MatryoshkaLoss is for training models that produce embeddings at multiple dimensions. You train the model to output good embeddings at, say, 256, 128, 64, and 32 dimensions simultaneously. This lets you trade off accuracy for speed at inference time without retraining. Aarsen’s results show that even at 32 dimensions, the finetuned model beats the base model at 256 dimensions. That’s a big deal for production systems where latency matters.

Training Arguments and Evaluator

Standard stuff here. You set batch size, learning rate, number of epochs, warmup steps, and so on. The evaluator runs during training to track NDCG@10 on a held-out set. Aarsen used a custom evaluator that computes retrieval metrics on the VDR task. This is critical — without an evaluator that matches your actual use case, you’re flying blind.

Trainer

The SentenceTransformerTrainer ties everything together. You pass the model, dataset, loss function, training arguments, and evaluator, then call train(). It handles batching, gradient accumulation, logging, checkpointing, and evaluation. Nothing exotic, but it works.

Results that matter

Aarsen’s finetuned model, trained on VDR data, achieved NDCG@10 of 0.947. The base model was at 0.888. That’s a 6.6% relative improvement. More importantly, it outperformed every other VDR model he tested, including some that were four times larger. This confirms what many of us have suspected: for specialized retrieval tasks, a well-finetuned small model can beat a generic large model.

The Matryoshka dimensions experiment is also revealing. At 256 dimensions, the finetuned model hit 0.947. At 128 dimensions, it was 0.941. At 64 dimensions, 0.929. At 32 dimensions, 0.903. Compare that to the base model at 256 dimensions: 0.888. So even at 32 dimensions, the finetuned model is better than the base model at 8x the dimensions. For anyone deploying retrieval systems at scale, this is the kind of efficiency gain that matters.

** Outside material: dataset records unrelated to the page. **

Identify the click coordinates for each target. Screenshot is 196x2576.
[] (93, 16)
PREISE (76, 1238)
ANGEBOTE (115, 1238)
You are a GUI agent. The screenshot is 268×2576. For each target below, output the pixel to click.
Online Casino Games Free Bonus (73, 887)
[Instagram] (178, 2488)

Training multimodal rerankers

Aarsen also briefly covers training multimodal reranker models. The approach is similar: you need a model that takes a query and a candidate document (as text or image) and outputs a relevance score. The dataset format changes slightly — you need (query, candidate, label) triples where the label indicates relevance. The loss function is typically a cross-entropy or contrastive loss. The trainer is the same SentenceTransformerTrainer, just with a different loss and model class.

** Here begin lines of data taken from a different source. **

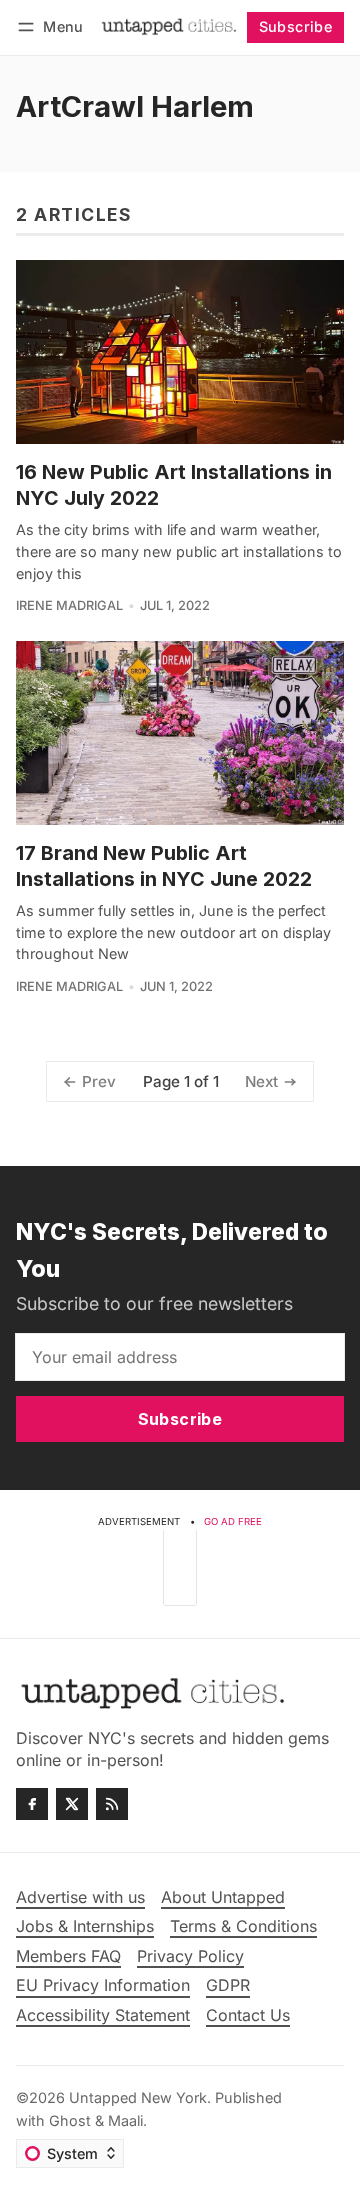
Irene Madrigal (69, 605)
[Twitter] (72, 1804)
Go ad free (233, 1521)
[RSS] (112, 1804)
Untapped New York (138, 2097)
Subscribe (296, 26)
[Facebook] (32, 1804)
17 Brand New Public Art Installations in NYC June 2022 (164, 865)
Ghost (70, 2120)
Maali (125, 2120)
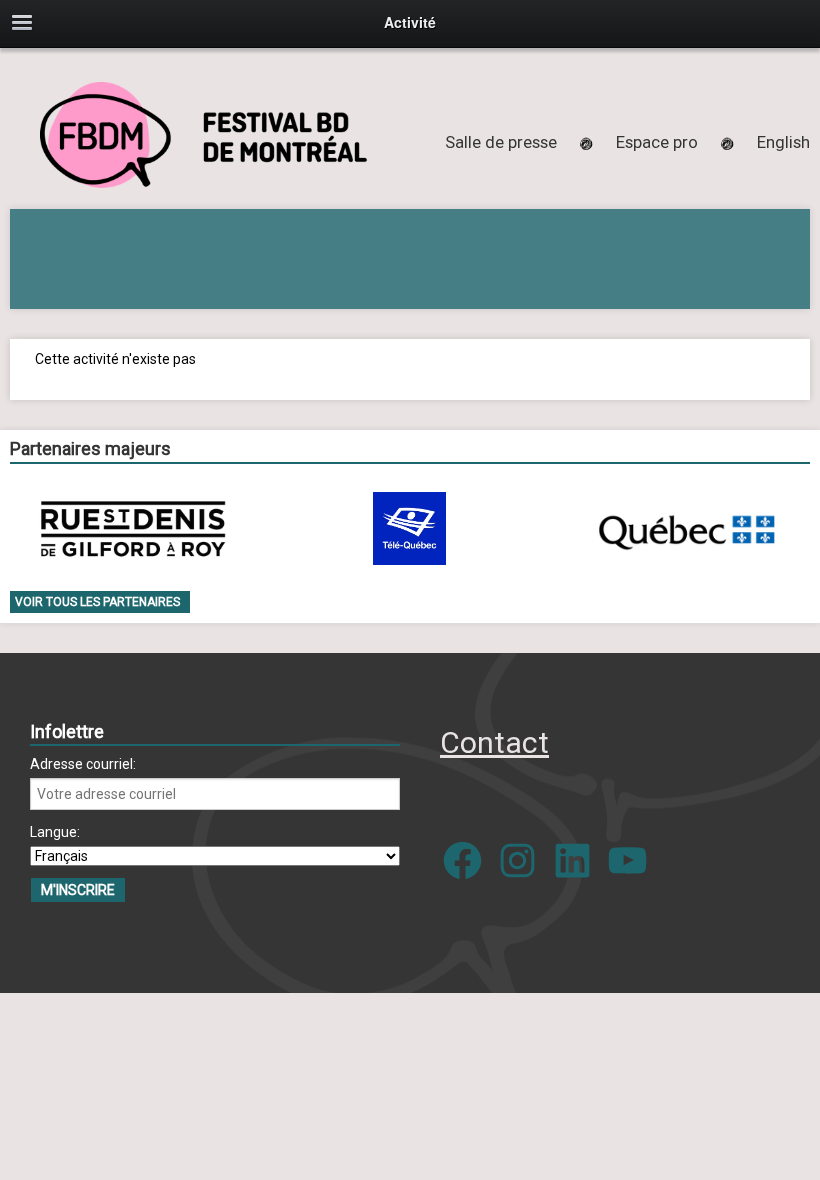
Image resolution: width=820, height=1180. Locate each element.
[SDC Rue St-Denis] (133, 528)
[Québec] (686, 528)
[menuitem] (783, 142)
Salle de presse (501, 142)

I won’t go into full detail here because the post covers it, but the key takeaway is that the same infrastructure works for both embedding and reranker models. If you can train one, you can train the other.

What I’d add

Aarsen’s post is solid, but I’d love to see more on data curation. VDR datasets aren’t easy to come by. You either need to create your own by pairing queries with document screenshots, or find a domain-specific dataset. The quality of your training data matters more than the model architecture or loss function. Aarsen doesn’t spend much time on this, but it’s where most of the work actually goes.

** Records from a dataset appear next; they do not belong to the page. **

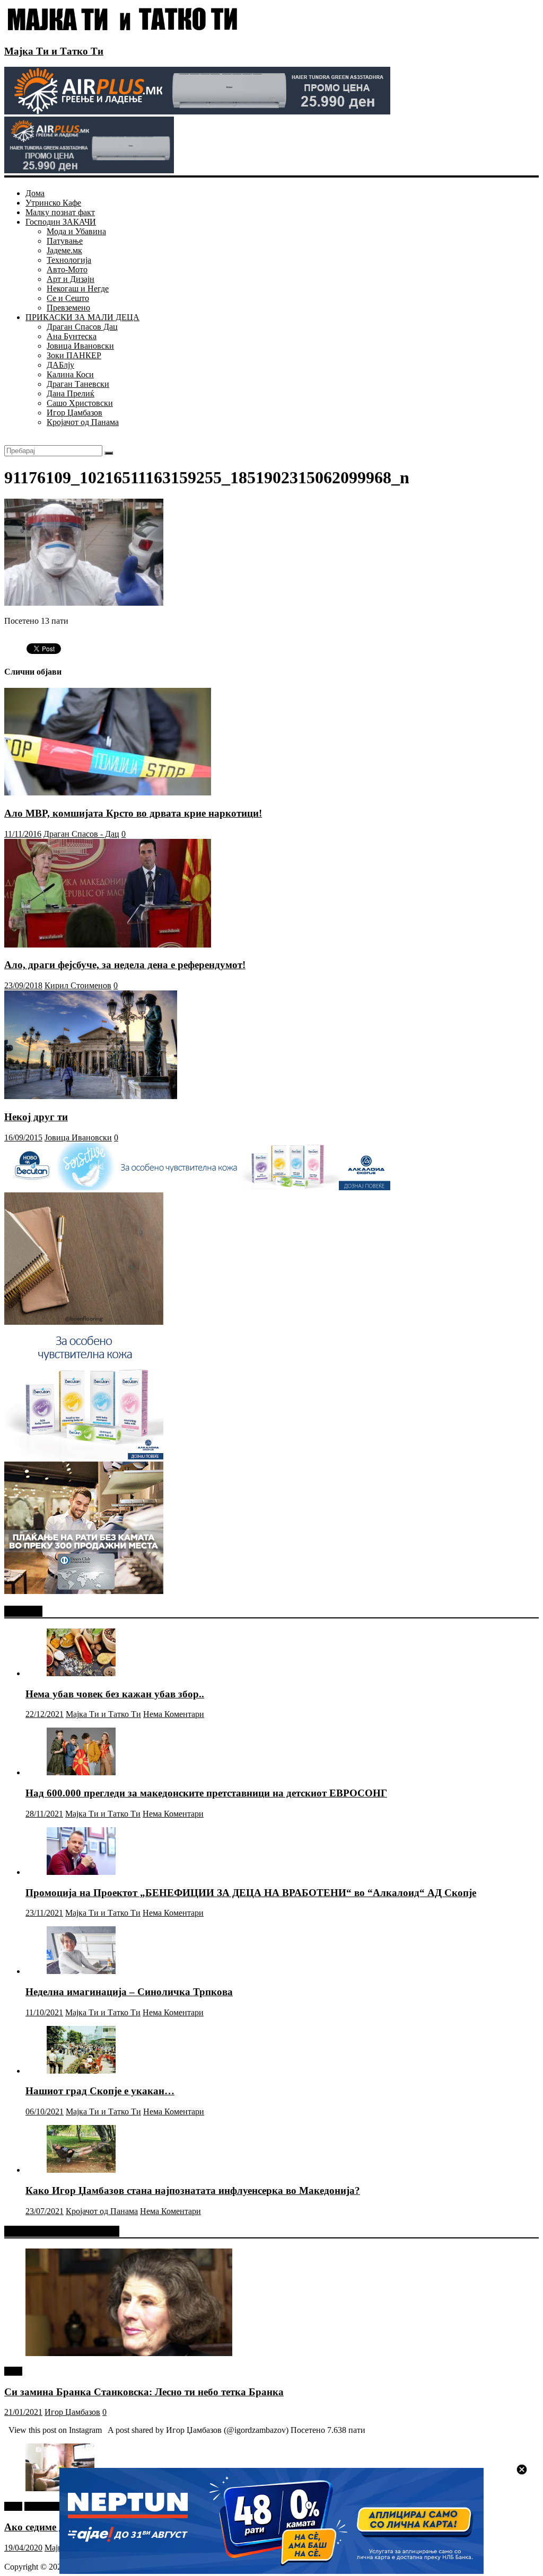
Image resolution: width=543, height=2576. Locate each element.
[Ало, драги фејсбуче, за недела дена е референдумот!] (107, 944)
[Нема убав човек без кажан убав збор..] (81, 1673)
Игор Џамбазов (74, 412)
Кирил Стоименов (78, 985)
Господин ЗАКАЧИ (60, 221)
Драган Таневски (78, 383)
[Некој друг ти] (90, 1096)
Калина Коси (70, 374)
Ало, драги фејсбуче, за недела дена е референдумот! (125, 964)
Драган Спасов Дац (82, 326)
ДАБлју (60, 364)
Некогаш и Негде (78, 288)
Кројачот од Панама (83, 422)
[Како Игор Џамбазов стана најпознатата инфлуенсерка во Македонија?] (81, 2169)
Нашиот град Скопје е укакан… (99, 2090)
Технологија (69, 259)
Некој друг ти (36, 1116)
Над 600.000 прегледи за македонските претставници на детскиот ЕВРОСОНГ (206, 1793)
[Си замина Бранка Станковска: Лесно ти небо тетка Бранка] (128, 2353)
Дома (35, 193)
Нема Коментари (173, 1714)
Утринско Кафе (53, 202)
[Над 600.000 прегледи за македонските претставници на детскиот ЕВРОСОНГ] (81, 1772)
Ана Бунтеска (72, 336)
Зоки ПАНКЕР (74, 355)
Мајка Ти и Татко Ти (53, 51)
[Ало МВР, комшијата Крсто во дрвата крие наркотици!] (107, 792)
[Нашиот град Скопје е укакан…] (81, 2070)
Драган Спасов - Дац (81, 833)
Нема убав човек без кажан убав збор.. (114, 1693)
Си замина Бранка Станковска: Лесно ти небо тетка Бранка (144, 2391)
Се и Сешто (68, 298)
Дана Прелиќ (70, 393)
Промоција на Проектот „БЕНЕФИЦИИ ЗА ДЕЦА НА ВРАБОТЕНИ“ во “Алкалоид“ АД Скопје (250, 1892)
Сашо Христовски (80, 403)
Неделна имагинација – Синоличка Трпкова (129, 1991)
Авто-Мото (67, 269)
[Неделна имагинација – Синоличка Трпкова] (81, 1971)
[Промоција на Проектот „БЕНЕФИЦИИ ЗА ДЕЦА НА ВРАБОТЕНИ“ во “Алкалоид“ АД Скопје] (81, 1871)
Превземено (68, 307)
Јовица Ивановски (80, 345)
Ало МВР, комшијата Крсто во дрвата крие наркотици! (133, 813)
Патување (65, 240)
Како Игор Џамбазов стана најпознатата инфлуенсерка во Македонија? (192, 2190)
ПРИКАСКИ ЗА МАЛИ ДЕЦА (82, 317)
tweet (13, 2371)
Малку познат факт (60, 212)
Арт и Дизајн (70, 279)
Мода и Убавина (76, 231)
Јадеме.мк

Also, the post assumes you have a decent GPU. Qwen3-VL-Embedding-2B is a 2B parameter model. Training it on a consumer GPU is possible with gradient checkpointing and low precision, but it’s not fast. If you’re working with limited hardware, you might want to start with a smaller VLM or use LoRA-style finetuning. Sentence Transformers doesn’t natively support LoRA yet, but you can wrap the model with PEFT and train it separately.

Bottom line

This is a practical, no-nonsense guide to finetuning multimodal embedding models. The results speak for themselves: a 6.6% improvement on a challenging retrieval task, beating models four times larger. If you’re working on visual document retrieval, multimodal search, or any task that requires understanding images and text together, this is worth your time.

The post is on the Hugging Face blog, and the code is on GitHub. Go read it, try it on your own data, and see how much you can squeeze out of a finetuned model.